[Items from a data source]
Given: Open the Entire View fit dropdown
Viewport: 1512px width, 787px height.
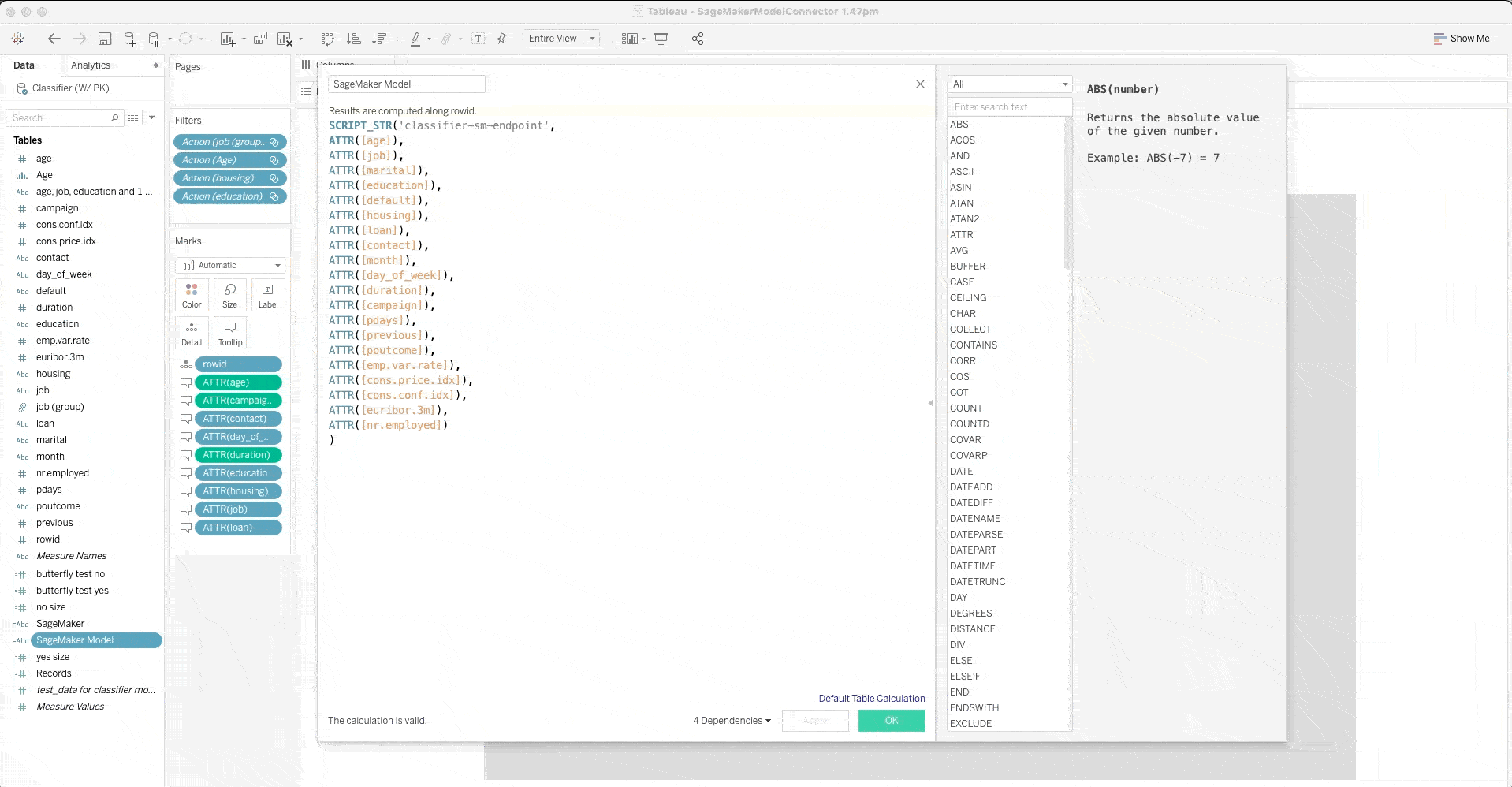Looking at the screenshot, I should click(560, 38).
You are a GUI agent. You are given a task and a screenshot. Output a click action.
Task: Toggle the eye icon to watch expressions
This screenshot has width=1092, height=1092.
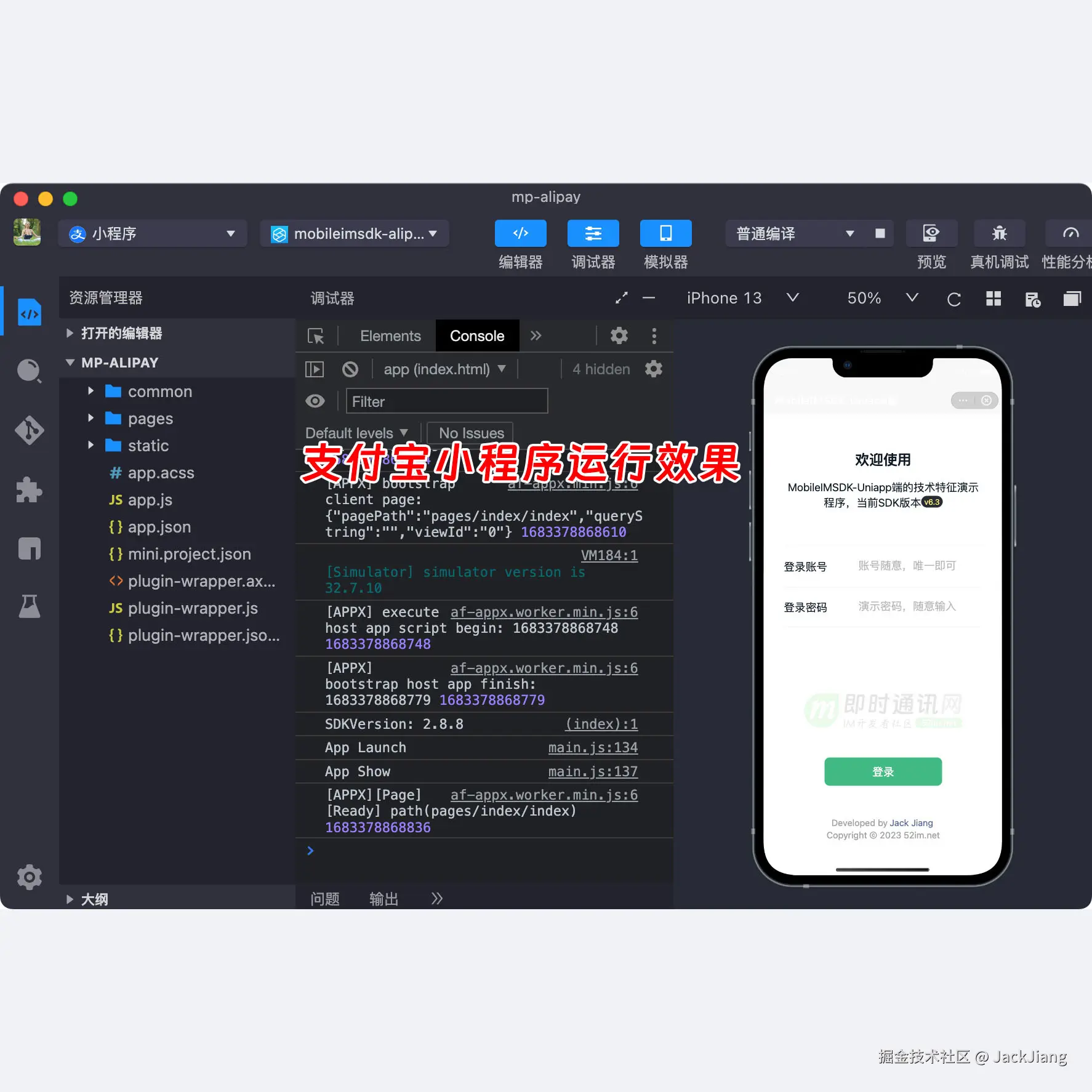coord(315,401)
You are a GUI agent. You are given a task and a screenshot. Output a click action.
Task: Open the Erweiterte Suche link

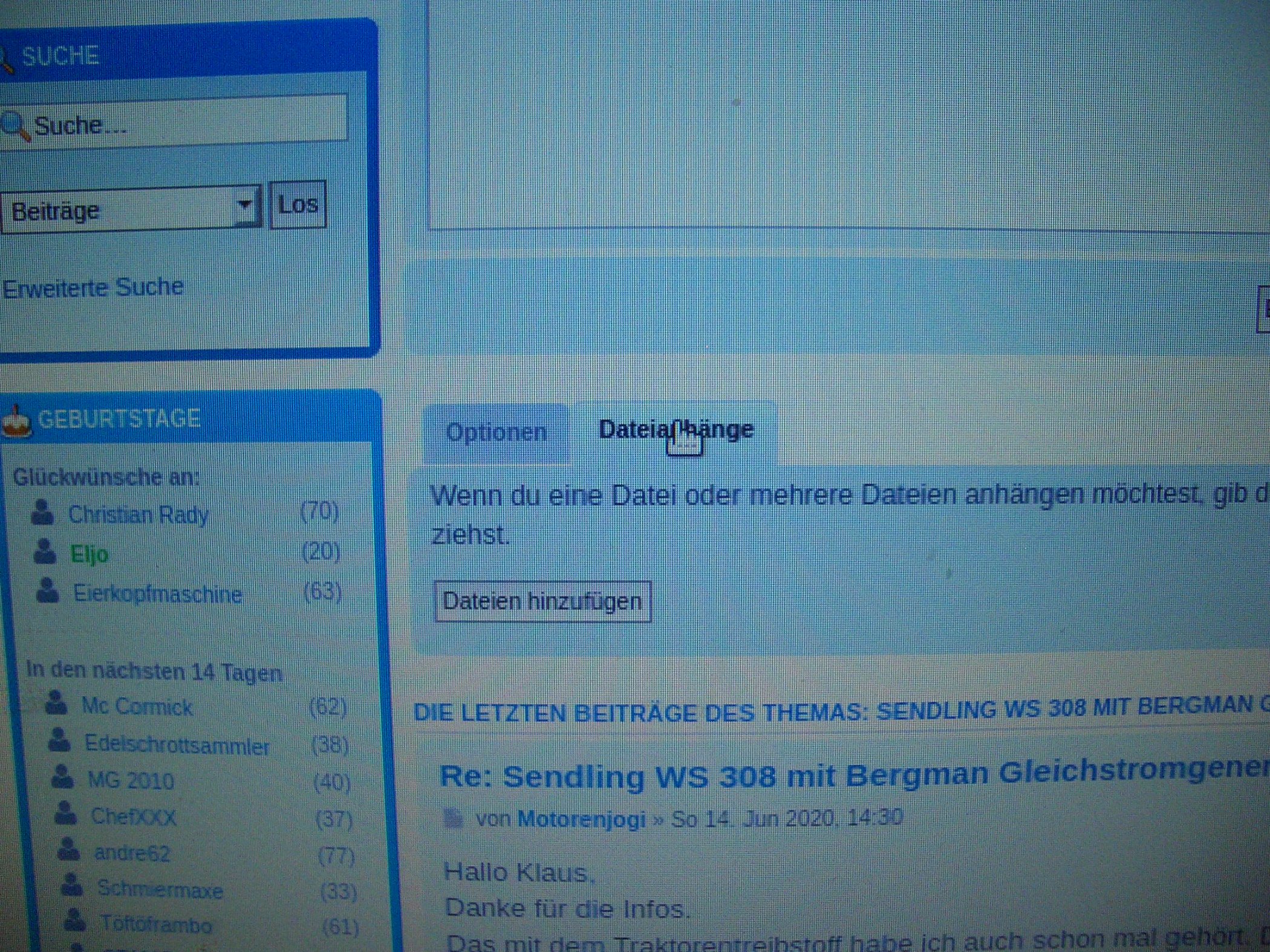tap(93, 288)
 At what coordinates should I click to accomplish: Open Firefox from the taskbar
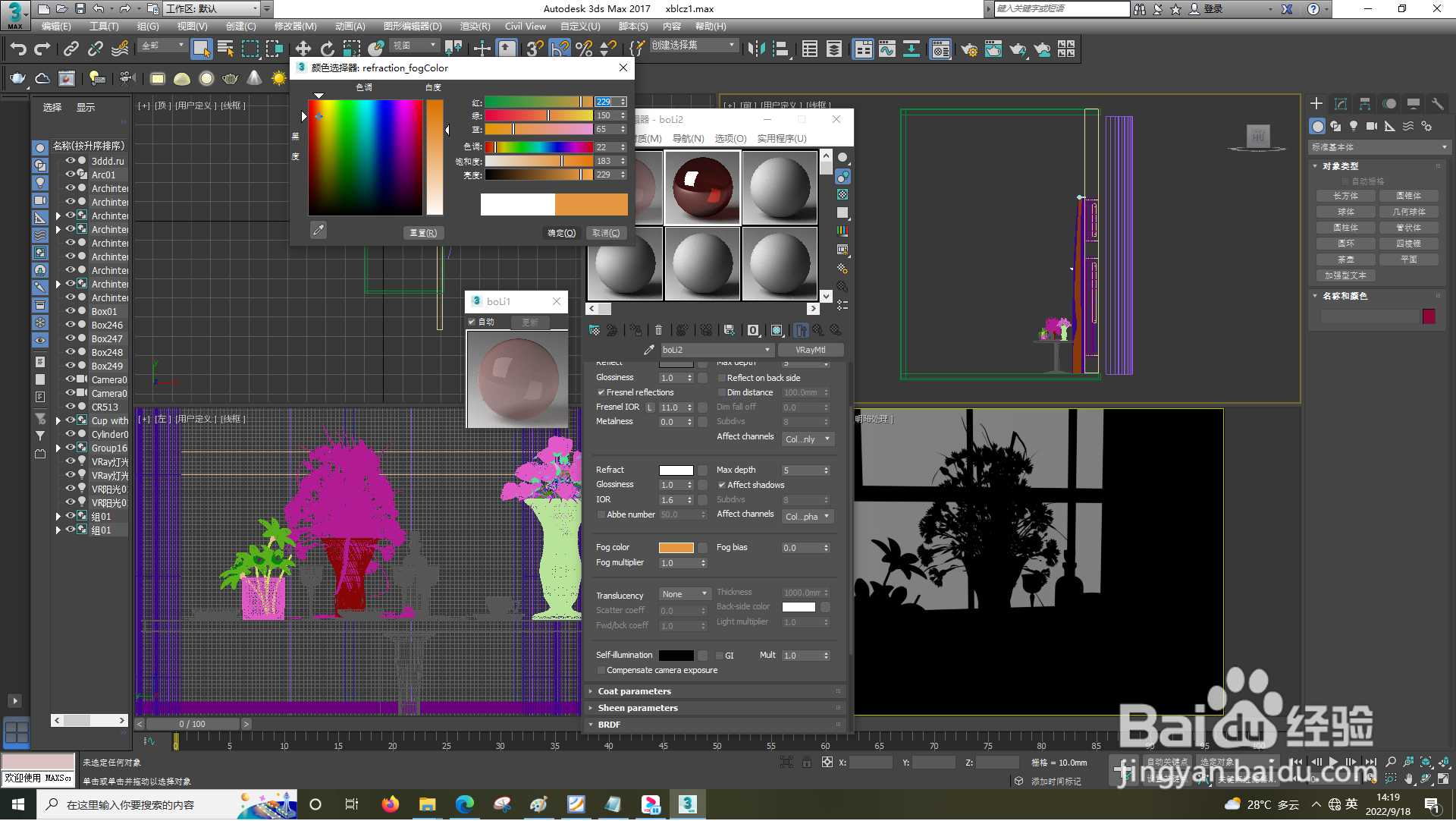[391, 805]
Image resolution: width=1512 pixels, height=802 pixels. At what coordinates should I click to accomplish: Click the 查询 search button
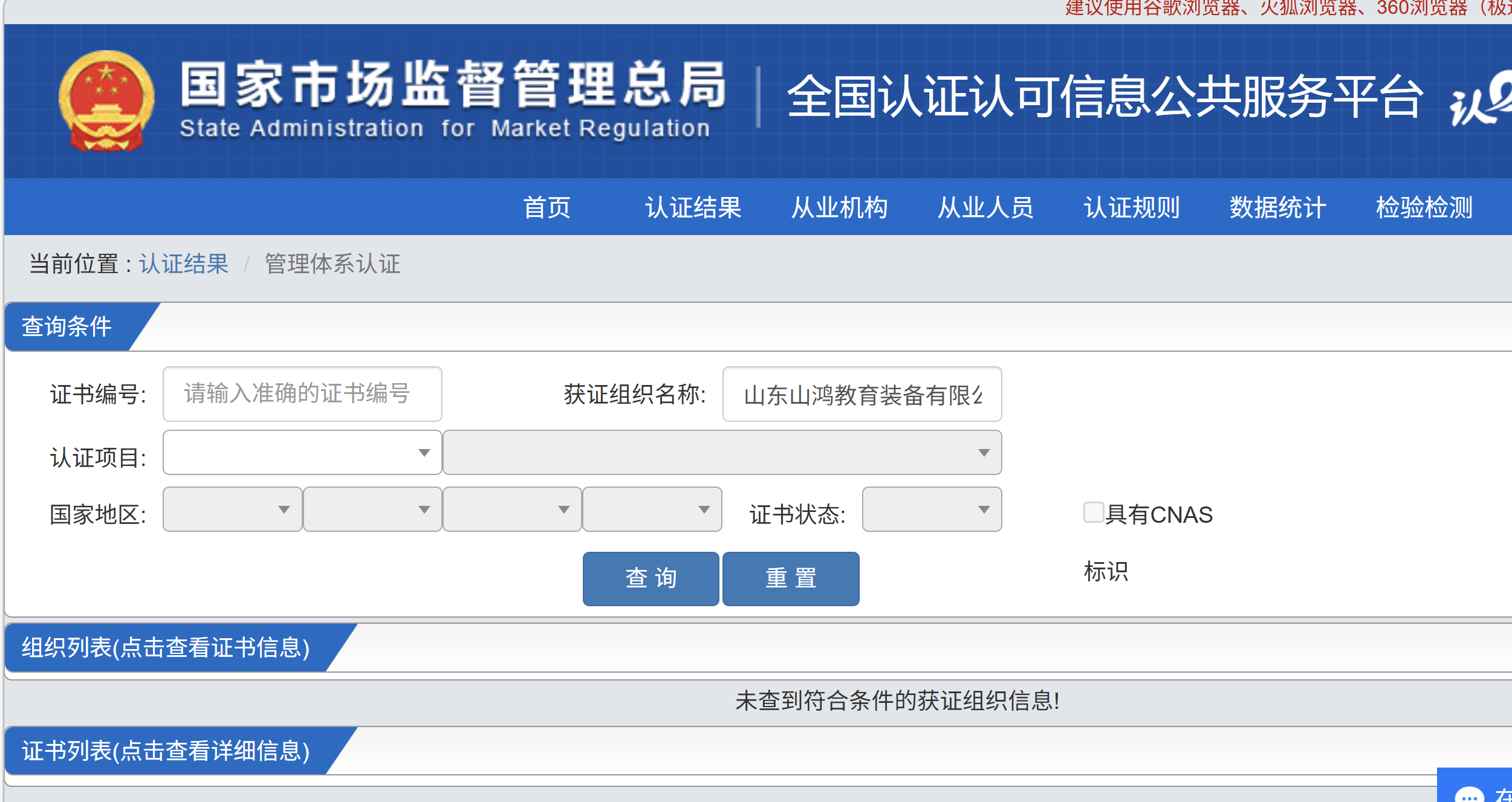[651, 578]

WHAT IS EXPECTED:
Please set the records down again exactly as written. The pictures should not be included.

OUTPUT OF THE TASK:
Given: Open the Entire View fit dropdown
Viewport: 1512px width, 787px height.
Looking at the screenshot, I should click(560, 38).
You are a GUI agent. You are given a task and a screenshot. Output a click action.
Task: Toggle the eye icon to watch expressions
This screenshot has width=1092, height=1092.
coord(315,401)
You are a GUI agent. You are given a task and a screenshot. Output a click action.
Task: Open the Erweiterte Suche link

tap(93, 288)
 At what coordinates should I click to accomplish: Open Firefox from the taskbar
[391, 805]
Image resolution: width=1512 pixels, height=802 pixels. At what coordinates should I click to accomplish: Click the 查询 search button
[651, 578]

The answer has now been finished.